A Message From The Directors
“We’re hopeless romantics. As kids, we longed to grow up and experience what it felt like to be in love. As we grew older and came into our identities as Black Queer women, we found ourselves in a string of intense but dysfunctional relationships with non-Black people. When we entered our relationship with each other, it was a revelation. We’d never been in a relationship with another Black woman before. It was exhilarating, liberating, and profound. We no longer had to translate how it feels to move through the world as a Black woman to our partners––there was a deep knowing shared between us.
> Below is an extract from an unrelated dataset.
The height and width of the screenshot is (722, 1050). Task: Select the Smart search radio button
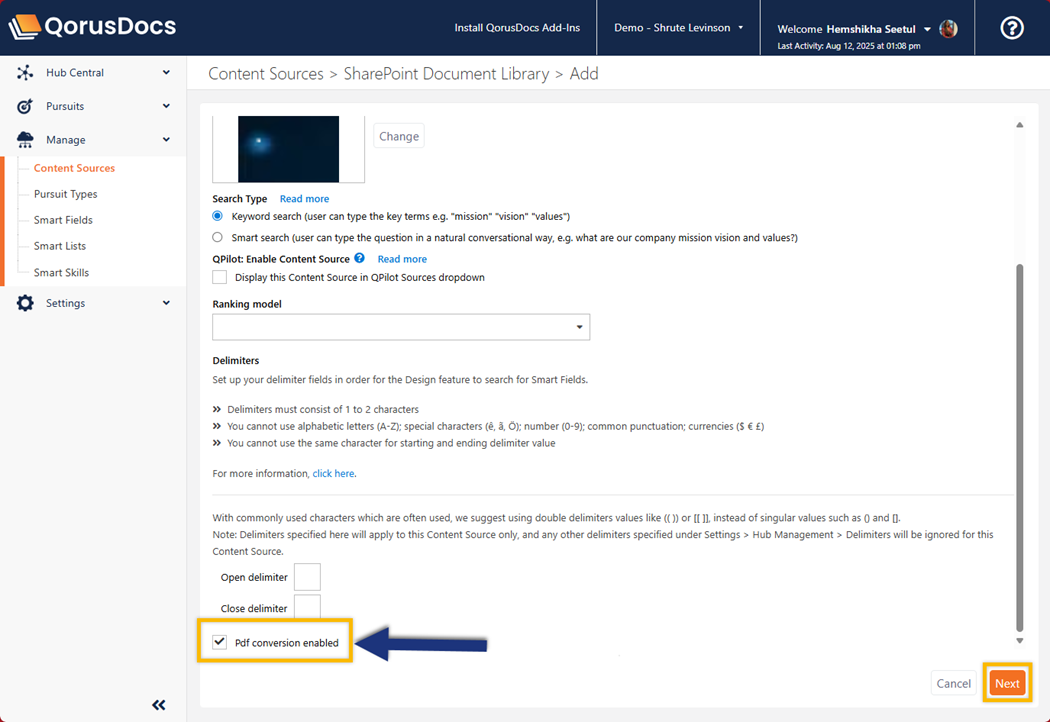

But it was also very, very hard. As Black women we’re constantly inundated with critical messages about our worth, our desirability, our intelligence––to love another Black woman requires you to shed the internalized racism, misogyny, and homophobia you carry in your own heart. Black lesbian love requires radical self-love. But we had no examples of how to be a Black woman, loving a Black woman. How to hold space for both of us. Matter of factly, we had only witnessed misogynistic examples of what a relationship with a Black woman could look like.
But Queer love, existing outside the bounds of traditional social expectations, has no predetermined script, and we knew we had the opportunity to define love for ourselves. We decided to make HOLD ME CLOSE because we wanted to witness and uplift a blueprint of what a love like ours could look and feel like. One that is patient, gentle, and kind–––a safe haven against the struggles of the outside world that is forged by an incomparable understanding that can only exist between two Black women.
For Corinne and Tiana, the couple at the center of the film, the film was an opportunity to immortalize their love through archive. The film was created by having the couple wear mics every day for a month and autonomously document their relationship through audio. This month of incredibly intimate audio was then shared with us and sculpted down to become the film. This approach allowed us to truly experience their relationship in its most natural form––when no one else is watching. Through deep trust and a shared belief in the singular power of Black Queer love, HOLD ME CLOSE was born.”